Dynamically asymmetric and bicontinuous morphologies in active emulsions

TL;DR

This paper investigates the complex morphologies of active emulsions composed of polar active gels in passive fluids using numerical simulations, revealing diverse structures depending on activity type and composition.

Contribution

It introduces a numerical framework to study active-passive fluid mixtures, uncovering new asymmetric and bicontinuous morphologies influenced by activity type and system dimensionality.

Findings

Elongated structures form in contractile active gels with low active component abundance.

Passive droplets in an active matrix emerge at symmetric compositions.

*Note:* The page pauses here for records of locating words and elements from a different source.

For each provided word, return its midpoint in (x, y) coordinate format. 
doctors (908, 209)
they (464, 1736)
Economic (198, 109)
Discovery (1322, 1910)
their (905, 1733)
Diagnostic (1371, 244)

Interconnected tube-like structures appear in three-dimensional extensile asymmetric mixtures.

Abstract

The morphology of a mixture made of a polar active gel immersed in an isotropic passive fluid is studied numerically. Lattice Boltzmann method is adopted to solve the Navier-Stokes equation and coupled to a finite-difference scheme used to integrate the dynamic equations of the concentration and of the polarization of the active component. By varying the relative amounts of the mixture phases, different structures can be observed. In the contractile case, at moderate values of activity, elongated structures are formed when the active component is less abundant, while a dynamic emulsion of passive droplets in an active matrix is obtained for symmetric composition. When the active component is extensile, aster-like rotating droplets and a phase-separated pattern appear for asymmetric and symmetric mixtures, respectively. The relevance of space dimensions in the overall morphology is shown by studying the system in three dimensions in the case of extensile asymmetric mixtures where interconnected tube-like structures span the whole system.